Proving the existence of a homomorphism $\overline f:G/H\rightarrow G'$ such that $\overline f \pi = f.$

104 Views Asked by At

I'm working on a problem where I'm given that $G$ is a group, $H$ is a normal subgroup of $G,$ $f:G\rightarrow G'$ is a homomorphism, and $H\subseteq \ker(f).$ I need to show that there exists a homomorphism $\overline f: G/H\rightarrow G'$ such that $\overline f \pi = f.$

I have an answer which I believe to be too simple... Define $\overline f:G/H\rightarrow G'$ as $\overline f(gH) = f(g).$ Then $\forall g\in G,$ $\overline f(\pi(g)) = f(g).$ But I didn't even use the fact that $H\subseteq \ker(f),$ so this can't be right. Any advice?

2

There are 2 best solutions below

0
On BEST ANSWER

In general if you define maps in terms of representatives of their arguments, you are defining the same function value multiple times; this is only meaningful if all these definitions coincide. In the current case $g$ is just a representative of its coset $gH$, so $gH=g'H$ holds for any other element $g'$ of its coset.

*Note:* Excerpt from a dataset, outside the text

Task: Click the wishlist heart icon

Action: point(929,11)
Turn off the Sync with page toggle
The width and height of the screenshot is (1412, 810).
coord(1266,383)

Since you defined $\bar f(gH)=f(g)$ where in the right hand side $g$ occurs alone (not in the context of its coset $gH$), you must check that whenever $gH=g'H$ it follows that $f(g)=f(g')$, or otherwise your definition would be meaningless. Very often the check of meaningfulness for functions defined like this is the hardest part.

3
On

Hint: You need to check your map $\overline{f}$ is well defined. Right now it seems to depend on the choice of a representative of a coset. $G/H$ consists of equivalence classes, and equivalence classes may have different representatives. It is here that you need $H \subset ker(f)$.